Brano proposto –
Salutiamo la fine di un altro anno drammatico con la storia leggendaria di un mito taurino del Novecento che ci ha lasciato. Si chiamava Pedro Martínez González, in arte Pedrés. Il suo nome sarà eternamente ricordato per via di un passo che fa tuttora rizzare i capelli al pubblico: la pedresina.
Il maestro Pedrés è morto. È andato via uno dei padri dell’estetica della tauromachia del Novecento. La sua storia è un grande affresco taurino.

Dati forniti –
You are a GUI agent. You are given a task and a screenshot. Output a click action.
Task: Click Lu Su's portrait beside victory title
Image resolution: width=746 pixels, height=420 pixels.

Parti dell'esercizio –
1. Secondo il brano proposto, come si chiama il passo per cui il nome di Pedrés sarà ricordato?
2. Prosegui il brano sul torero Pedrés dopo la sua ultima frase.

Soluzioni –
1. La pedresina.

2.
Come novillero diede ad Albacete la sua piccola rivalità torera, contrapponendo la rivoluzione al tradizionalismo di Juan Montero e, mentre questi si eclissava, lui saliva sull’Olimpo, trionfando a Madrid, l’8 giugno del 1952 (tre orecchie e uscita in corteo sulle spalle). Sotto la guida di José Flores “Camará”, l’artefice della carriera di Manolete, Pedrés prese l’alternativa quello stesso anno, il 12 ottobre, día de la Hispanidad, a Valencia, dalle mani di Miguel Báez “Litri”, e per tre stagioni rimase al vertice della popolarità. Il paesaggio pianeggiante dell’Argañán l’aveva visto, bracciante e commesso in una drogheria, macinare in bici e a piedi chilometri su chilometri nelle trazzere, pronto a buttarsi illegalmente contro tori d’allevamento e a partecipare a squassanti capeas. La scalata era compiuta, da solo e contro tutti. Pedro Martínez González, il nostro Pedrés, era ora divenuto uno dei nomi più acclamati della tauromachia.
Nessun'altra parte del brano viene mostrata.